WHAT TO PRODUCE – Extract from the entries below, exactly as given, only the lines from the line containing "Open File Explorer" to the line containing "Task: Click the info icon in address notice", both lines included.

———

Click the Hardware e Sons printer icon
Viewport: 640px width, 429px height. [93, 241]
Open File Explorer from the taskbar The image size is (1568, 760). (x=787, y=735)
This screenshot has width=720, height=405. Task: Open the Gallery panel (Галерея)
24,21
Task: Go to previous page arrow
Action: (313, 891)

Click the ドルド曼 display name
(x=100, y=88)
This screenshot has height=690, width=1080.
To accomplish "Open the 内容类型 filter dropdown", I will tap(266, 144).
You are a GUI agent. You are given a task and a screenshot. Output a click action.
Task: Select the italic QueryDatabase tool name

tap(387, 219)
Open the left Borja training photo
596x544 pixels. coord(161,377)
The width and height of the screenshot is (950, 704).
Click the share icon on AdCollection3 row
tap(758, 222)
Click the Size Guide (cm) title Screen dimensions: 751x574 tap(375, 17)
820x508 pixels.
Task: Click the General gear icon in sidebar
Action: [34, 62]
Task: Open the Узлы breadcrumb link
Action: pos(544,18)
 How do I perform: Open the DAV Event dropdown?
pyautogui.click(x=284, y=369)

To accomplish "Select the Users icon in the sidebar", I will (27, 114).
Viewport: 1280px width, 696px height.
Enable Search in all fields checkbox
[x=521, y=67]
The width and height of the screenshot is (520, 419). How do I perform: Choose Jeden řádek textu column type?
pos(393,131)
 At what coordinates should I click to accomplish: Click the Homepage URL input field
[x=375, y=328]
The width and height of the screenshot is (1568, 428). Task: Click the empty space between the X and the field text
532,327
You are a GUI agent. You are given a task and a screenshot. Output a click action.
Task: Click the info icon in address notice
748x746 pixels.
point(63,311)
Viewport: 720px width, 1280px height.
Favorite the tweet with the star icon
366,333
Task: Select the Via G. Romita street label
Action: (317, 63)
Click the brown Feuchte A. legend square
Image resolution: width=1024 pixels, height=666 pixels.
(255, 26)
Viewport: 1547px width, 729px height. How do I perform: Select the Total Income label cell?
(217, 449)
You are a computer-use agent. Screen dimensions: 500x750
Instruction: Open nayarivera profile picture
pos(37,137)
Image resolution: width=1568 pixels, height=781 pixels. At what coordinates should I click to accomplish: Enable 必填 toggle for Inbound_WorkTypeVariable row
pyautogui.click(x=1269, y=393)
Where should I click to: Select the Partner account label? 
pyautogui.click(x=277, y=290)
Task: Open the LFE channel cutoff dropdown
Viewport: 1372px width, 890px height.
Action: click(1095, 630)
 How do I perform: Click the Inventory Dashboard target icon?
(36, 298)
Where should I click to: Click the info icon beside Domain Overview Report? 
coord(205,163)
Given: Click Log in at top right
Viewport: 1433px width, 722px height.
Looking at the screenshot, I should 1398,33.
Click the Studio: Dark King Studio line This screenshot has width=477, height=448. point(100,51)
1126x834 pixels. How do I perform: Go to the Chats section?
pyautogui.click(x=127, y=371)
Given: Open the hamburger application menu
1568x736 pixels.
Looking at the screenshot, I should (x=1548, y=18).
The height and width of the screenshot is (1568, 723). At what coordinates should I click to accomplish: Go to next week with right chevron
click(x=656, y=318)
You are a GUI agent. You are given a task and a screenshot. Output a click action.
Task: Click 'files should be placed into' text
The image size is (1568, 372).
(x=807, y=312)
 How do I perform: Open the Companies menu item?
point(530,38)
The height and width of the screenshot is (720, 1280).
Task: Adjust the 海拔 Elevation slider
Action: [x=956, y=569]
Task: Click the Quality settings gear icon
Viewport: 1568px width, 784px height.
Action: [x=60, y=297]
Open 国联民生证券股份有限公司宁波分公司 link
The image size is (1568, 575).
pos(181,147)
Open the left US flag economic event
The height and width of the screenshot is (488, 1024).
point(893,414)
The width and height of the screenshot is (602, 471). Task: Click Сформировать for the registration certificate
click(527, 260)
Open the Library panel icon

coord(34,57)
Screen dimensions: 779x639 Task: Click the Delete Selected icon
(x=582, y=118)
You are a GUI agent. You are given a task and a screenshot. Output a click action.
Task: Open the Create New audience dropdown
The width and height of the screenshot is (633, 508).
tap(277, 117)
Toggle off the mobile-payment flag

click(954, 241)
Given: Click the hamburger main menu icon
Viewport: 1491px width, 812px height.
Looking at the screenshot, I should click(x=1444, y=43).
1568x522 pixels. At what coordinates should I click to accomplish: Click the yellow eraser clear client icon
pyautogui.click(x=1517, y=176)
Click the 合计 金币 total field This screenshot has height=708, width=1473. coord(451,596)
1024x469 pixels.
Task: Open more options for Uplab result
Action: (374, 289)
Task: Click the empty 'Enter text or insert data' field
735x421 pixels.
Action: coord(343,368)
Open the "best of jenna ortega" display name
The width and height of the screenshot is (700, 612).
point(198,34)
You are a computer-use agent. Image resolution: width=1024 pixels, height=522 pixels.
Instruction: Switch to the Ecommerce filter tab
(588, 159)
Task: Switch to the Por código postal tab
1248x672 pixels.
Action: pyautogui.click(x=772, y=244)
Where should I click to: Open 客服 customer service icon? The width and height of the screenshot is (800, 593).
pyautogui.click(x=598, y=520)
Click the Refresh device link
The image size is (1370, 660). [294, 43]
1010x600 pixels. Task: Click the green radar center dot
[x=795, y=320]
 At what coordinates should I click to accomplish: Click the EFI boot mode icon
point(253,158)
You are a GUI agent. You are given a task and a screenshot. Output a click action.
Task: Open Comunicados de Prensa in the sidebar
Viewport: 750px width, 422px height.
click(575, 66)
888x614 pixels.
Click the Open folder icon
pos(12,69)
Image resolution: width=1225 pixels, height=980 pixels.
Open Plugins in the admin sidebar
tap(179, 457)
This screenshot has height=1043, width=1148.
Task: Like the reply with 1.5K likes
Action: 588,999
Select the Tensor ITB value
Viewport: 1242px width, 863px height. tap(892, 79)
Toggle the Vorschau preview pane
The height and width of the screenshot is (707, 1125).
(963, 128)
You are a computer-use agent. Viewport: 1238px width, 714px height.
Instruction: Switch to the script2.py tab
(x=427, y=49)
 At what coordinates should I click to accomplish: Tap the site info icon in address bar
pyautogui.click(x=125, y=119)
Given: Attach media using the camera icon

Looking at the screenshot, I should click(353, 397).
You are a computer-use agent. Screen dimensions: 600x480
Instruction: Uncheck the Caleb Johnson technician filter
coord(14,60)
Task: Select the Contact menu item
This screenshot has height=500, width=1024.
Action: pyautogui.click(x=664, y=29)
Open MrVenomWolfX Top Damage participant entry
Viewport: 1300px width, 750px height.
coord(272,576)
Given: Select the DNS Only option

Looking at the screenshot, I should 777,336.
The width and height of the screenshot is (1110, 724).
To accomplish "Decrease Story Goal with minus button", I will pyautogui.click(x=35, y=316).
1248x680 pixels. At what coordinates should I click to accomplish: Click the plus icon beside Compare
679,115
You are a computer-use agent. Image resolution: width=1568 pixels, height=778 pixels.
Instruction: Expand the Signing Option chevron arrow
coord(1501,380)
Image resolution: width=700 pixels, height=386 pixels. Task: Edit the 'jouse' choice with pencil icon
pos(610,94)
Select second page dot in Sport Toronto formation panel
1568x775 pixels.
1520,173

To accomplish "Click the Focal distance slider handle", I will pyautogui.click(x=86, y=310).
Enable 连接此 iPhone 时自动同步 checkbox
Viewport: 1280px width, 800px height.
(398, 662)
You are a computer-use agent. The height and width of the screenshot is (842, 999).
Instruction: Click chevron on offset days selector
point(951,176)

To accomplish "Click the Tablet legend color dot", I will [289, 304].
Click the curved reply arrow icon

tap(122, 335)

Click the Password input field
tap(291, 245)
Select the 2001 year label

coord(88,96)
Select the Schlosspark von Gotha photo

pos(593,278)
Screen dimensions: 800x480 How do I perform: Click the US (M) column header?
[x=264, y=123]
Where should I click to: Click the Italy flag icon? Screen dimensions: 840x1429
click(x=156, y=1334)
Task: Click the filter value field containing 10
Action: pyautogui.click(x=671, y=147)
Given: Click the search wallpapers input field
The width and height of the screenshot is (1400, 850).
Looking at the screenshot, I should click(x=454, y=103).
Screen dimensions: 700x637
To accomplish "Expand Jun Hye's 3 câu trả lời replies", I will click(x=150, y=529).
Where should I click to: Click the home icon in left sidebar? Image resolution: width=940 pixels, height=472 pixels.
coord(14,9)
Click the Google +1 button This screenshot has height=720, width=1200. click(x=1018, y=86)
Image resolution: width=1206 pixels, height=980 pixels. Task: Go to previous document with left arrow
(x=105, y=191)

———

SOLUTION FOR THIS EXERCISE –
Open File Explorer from the taskbar The image size is (1568, 760). (x=787, y=735)
This screenshot has width=720, height=405. Task: Open the Gallery panel (Галерея)
24,21
Task: Go to previous page arrow
Action: (313, 891)

Click the ドルド曼 display name
(x=100, y=88)
This screenshot has height=690, width=1080.
To accomplish "Open the 内容类型 filter dropdown", I will tap(266, 144).
You are a GUI agent. You are given a task and a screenshot. Output a click action.
Task: Select the italic QueryDatabase tool name

tap(387, 219)
Open the left Borja training photo
596x544 pixels. coord(161,377)
The width and height of the screenshot is (950, 704).
Click the share icon on AdCollection3 row
tap(758, 222)
Click the Size Guide (cm) title Screen dimensions: 751x574 tap(375, 17)
820x508 pixels.
Task: Click the General gear icon in sidebar
Action: [34, 62]
Task: Open the Узлы breadcrumb link
Action: pos(544,18)
 How do I perform: Open the DAV Event dropdown?
pyautogui.click(x=284, y=369)

To accomplish "Select the Users icon in the sidebar", I will (27, 114).
Viewport: 1280px width, 696px height.
Enable Search in all fields checkbox
[x=521, y=67]
The width and height of the screenshot is (520, 419). How do I perform: Choose Jeden řádek textu column type?
pos(393,131)
 At what coordinates should I click to accomplish: Click the Homepage URL input field
[x=375, y=328]
The width and height of the screenshot is (1568, 428). Task: Click the empty space between the X and the field text
532,327
You are a GUI agent. You are given a task and a screenshot. Output a click action.
Task: Click the info icon in address notice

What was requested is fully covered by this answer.